Dr. McNally is survived by his children, Mike (Linda), Kathy (Paul) Elkins, Colleen (Andrew) McDougall, Susan (Tim) Jones, Bill (Laura), and Jeff (Cindy); grandchildren Jenny Koppel, Brice Erxleben, Colleen Lind, Ann Thigpen, Kelsey and Courtney McDougall, Travis and Max Jones, and Nathan, Joshua, Lukas, Mariah, and James McNally; eight great-grandchildren; and two great-great-grandchildren.

He was preceded in death by his wife Patricia in 1992. He found love again with his second wife, Gerri (Filkins), who passed away in 2018. He gained stepdaughter Sally Ouhl, stepson Rick (Diana) Filkins, and grandchildren Tryce and Sydney Ouhl. (Tacoma News Tribune)


Dr.

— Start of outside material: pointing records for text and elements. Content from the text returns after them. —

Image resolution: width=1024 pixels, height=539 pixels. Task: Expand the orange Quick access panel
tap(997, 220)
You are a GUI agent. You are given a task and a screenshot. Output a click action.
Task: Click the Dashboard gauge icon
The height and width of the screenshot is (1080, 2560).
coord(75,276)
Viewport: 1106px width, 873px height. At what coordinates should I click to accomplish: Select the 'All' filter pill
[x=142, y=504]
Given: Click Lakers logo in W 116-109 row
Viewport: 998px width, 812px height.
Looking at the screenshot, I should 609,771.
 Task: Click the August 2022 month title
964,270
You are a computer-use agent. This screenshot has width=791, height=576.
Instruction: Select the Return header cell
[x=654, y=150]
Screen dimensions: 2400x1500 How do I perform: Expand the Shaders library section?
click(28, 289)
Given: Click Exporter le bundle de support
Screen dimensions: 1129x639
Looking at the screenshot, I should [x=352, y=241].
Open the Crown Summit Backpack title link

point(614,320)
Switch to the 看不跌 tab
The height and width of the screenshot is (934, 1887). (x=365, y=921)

Al Solhaug was born on May 10, 1933 in Seattle, where he was the son of two Norwegian immigrants.  He passed away on May 26, 2009.

Dr. Solhaug graduated from Roosevelt High School and then the UW School of Dentistry in 1960.  He opened his dental practice on University Way in Seattle, where he worked until his retirement in 1998.

Dr. Solhaug met and married Roberta, a spunky small-town girl from Omak, Wash., and they raised two children, Leslie and Steve. Roberta Solhaug passed away too early in life due to cancer in 1998.  Shortly thereafter, Dr. Solhaug met and married Ingrid, a beautiful Swedish lady who was his partner in life thereafter. He was an avid golfer and a member at the Seattle Golf Club and Thunderbird Country Club in Palm Springs.  He had a passion for skiing and for art collecting.

Dr. Solhaug was gifted with his hands and took a great deal of pride in his craftsmanship, which was evident in his dentistry and carpentry. Dr. Solhaug and his father, a boat builder, spent many weekends and evening hours building a 30-foot sailboat, the Sunnfjord, which his family would later enjoy.

Dr. Solhaug’s strong work ethic and steadfast determination were evident throughout his life.  He was confident he was going to walk out of the nursing home, even though his muscles had atrophied due to a lifetime of severe arthritis.  He will be greatly missed by all who had the pleasure of knowing him.  His strong will and determination will always serve as a reminder that anything is indeed possible.

He is survived by his wife, Ingrid; children, Leslie Dunn, Steve Solhaug and Lisa Donato; six grandchildren; and three siblings, Dave, Mildred and Doris.